Top of Provided data

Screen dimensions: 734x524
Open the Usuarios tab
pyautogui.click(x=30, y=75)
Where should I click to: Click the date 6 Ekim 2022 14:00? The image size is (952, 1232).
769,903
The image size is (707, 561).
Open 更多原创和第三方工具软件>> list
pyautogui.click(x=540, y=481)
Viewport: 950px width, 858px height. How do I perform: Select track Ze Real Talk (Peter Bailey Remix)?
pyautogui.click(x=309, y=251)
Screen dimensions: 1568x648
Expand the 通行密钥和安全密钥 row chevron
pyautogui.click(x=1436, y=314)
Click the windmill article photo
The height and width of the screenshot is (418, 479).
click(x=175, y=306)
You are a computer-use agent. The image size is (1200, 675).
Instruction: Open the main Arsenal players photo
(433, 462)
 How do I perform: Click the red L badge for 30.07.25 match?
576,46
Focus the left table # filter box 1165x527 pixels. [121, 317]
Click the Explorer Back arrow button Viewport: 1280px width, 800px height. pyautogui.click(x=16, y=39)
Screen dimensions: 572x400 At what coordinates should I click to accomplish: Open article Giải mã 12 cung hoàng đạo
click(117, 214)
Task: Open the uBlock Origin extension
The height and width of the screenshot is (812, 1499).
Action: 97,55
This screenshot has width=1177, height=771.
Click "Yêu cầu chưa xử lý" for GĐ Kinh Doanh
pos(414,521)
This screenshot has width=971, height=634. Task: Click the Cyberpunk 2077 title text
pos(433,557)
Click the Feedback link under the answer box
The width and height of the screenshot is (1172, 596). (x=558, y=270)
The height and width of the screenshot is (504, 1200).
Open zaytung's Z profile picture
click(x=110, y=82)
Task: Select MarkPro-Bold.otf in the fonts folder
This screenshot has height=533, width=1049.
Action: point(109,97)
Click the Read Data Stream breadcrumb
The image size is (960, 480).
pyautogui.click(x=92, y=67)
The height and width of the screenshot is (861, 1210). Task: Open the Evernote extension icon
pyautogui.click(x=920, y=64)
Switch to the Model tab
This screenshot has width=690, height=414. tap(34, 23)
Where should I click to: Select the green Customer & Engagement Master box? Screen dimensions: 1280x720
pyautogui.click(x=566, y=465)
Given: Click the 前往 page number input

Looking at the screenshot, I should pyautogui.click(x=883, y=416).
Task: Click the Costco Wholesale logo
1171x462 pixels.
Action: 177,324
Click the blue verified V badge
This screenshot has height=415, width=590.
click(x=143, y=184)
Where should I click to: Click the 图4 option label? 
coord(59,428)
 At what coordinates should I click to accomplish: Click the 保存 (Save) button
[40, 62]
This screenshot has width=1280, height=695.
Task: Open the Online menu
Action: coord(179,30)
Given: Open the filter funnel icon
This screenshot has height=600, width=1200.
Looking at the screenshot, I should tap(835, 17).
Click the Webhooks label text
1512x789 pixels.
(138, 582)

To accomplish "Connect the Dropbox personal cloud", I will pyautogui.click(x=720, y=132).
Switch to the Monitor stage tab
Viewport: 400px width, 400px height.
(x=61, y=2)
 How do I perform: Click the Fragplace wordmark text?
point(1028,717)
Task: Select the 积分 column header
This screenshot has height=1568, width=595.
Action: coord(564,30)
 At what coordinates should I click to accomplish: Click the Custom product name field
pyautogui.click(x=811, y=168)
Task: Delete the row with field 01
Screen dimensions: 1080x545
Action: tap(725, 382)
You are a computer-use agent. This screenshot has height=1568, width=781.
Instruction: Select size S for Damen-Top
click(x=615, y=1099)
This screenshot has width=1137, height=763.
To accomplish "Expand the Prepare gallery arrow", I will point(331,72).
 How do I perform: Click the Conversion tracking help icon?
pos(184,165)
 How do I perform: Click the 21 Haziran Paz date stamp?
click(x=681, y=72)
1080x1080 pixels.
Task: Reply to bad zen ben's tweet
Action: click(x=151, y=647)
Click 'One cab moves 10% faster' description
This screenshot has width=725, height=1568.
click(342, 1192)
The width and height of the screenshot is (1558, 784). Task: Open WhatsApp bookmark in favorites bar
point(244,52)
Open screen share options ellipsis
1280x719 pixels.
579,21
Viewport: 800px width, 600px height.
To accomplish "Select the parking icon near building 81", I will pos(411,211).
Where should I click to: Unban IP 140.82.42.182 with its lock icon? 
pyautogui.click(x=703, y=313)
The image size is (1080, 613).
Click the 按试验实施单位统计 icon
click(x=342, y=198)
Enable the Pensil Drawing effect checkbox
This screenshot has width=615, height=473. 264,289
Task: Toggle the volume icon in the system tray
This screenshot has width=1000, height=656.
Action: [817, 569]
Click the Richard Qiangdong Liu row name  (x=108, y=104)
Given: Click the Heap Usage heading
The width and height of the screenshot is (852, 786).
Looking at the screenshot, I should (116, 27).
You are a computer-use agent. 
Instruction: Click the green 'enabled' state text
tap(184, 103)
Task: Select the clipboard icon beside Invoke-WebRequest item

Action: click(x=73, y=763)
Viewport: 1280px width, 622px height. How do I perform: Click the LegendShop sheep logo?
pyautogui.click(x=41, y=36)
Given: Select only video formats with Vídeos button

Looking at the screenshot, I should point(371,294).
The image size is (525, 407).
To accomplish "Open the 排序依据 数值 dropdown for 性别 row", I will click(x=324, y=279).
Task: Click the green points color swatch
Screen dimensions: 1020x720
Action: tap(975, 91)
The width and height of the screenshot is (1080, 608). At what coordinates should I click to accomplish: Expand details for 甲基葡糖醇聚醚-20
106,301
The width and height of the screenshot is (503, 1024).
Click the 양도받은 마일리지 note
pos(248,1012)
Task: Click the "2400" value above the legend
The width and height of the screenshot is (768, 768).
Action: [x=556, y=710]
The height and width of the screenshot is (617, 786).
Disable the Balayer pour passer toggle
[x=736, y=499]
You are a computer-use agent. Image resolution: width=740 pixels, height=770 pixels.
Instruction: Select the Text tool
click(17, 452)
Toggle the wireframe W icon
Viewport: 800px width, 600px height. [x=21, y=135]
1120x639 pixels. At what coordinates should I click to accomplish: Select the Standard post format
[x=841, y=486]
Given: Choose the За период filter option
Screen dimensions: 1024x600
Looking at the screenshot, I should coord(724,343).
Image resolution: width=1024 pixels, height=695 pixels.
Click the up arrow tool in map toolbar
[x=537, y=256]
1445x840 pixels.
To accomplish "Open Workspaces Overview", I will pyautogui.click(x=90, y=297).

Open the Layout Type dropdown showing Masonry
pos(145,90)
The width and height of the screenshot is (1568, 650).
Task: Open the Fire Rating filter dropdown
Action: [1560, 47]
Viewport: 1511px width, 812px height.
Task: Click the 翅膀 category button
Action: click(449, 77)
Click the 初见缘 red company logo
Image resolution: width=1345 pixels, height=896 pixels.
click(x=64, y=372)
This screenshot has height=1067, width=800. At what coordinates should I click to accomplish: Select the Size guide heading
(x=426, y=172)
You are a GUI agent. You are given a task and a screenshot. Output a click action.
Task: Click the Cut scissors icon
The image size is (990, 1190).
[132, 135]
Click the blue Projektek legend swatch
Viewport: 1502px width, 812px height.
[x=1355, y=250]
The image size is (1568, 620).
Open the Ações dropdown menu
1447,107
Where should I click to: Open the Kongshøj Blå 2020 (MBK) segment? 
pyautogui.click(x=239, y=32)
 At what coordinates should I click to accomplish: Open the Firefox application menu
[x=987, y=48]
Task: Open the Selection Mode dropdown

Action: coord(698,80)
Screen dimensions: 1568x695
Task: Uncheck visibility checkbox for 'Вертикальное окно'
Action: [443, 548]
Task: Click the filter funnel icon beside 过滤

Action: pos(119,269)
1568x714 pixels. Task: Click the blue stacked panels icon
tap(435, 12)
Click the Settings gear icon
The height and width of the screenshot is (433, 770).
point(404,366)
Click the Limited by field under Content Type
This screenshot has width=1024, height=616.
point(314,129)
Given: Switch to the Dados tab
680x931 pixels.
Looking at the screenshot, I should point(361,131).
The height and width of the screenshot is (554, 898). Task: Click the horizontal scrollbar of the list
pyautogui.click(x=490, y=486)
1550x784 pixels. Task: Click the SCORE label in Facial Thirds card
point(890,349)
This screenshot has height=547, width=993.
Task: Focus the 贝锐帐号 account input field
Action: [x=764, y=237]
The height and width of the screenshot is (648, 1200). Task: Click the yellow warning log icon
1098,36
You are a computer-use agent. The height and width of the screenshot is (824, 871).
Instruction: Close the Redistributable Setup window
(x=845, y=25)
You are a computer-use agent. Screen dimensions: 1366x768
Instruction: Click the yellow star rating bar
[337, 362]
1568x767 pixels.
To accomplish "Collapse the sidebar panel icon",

Bottom of Provided data

_Exercise requirements_: Looking at the entries above, can you reproduce exactly the lines from the one that holds "The image size is (990, 1190)." through the one that holds "Click the Settings gear icon", and only those?

_Task result_:
The image size is (990, 1190).
[132, 135]
Click the blue Projektek legend swatch
Viewport: 1502px width, 812px height.
[x=1355, y=250]
The image size is (1568, 620).
Open the Ações dropdown menu
1447,107
Where should I click to: Open the Kongshøj Blå 2020 (MBK) segment? 
pyautogui.click(x=239, y=32)
 At what coordinates should I click to accomplish: Open the Firefox application menu
[x=987, y=48]
Task: Open the Selection Mode dropdown

Action: coord(698,80)
Screen dimensions: 1568x695
Task: Uncheck visibility checkbox for 'Вертикальное окно'
Action: [443, 548]
Task: Click the filter funnel icon beside 过滤

Action: pos(119,269)
1568x714 pixels. Task: Click the blue stacked panels icon
tap(435, 12)
Click the Settings gear icon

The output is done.